WHITE PINE BLISTER RUST

White pine blister rust, caused by Cronartium ribicola, was introduced to North America on nursery stock about 1900. It is the most important disease on white pine in the United States. In the South, the disease is found on eastern white pine in the Appalachian mountains.

Fruiting cankers showing yellow-colored spores of blister rust on eastern white pine.

The disease is caused by a fungus that attacks both white pine and wild and cultivated currant and gooseberry bushes, called Ribes. Both hosts must be present if the fungus is to complete its life cycle. Attack by the disease is followed by the development of cankers on the main stem or branches. Infected pines die when a canker completely girdles the main stem or when many of the branches are killed by girdling. The most conspicuous symptoms of the disease are the dying branches or crowns (“flags”) above the girdling cankers, and the cankers themselves.

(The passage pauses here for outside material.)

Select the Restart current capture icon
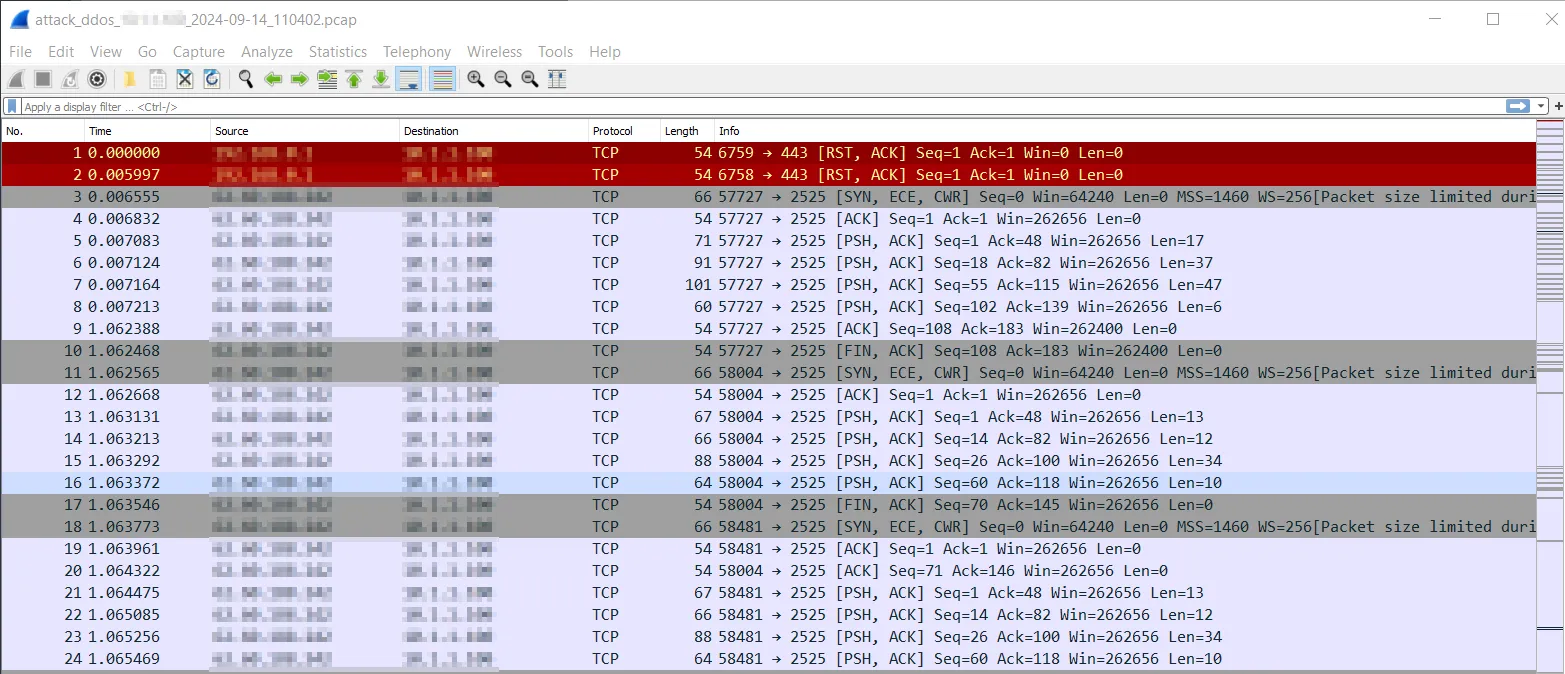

Initially, a narrow band of yellow-orange bark marks the edges of the canker. Inside this band are small irregular dark brown scars. As the canker grows, the margin and bank of dark scars expand and the portion formerly occupied by the dark scars is now the area where the spores that infect Ribes are produced. During the months of April through June white sacs or blisters containing orange-yellow spores (called aeciospores) push through the diseased bark. The blisters soon rupture and the orange-yellow spores are wind-dispersed for great distances. Generally, there is some tissue swelling associated with the canker, which results in a spindle-shaped swelling around the infected portion of the stem.

Loss of white pines from blister rust can be prevented by destroying the wild and cultivated Ribes bushes. Bushes may be removed by uprooting by hand, grubbing with a hand tool, or with herbicides. Pruning infected branches on young trees will prevent stem infections and probably tree mortality.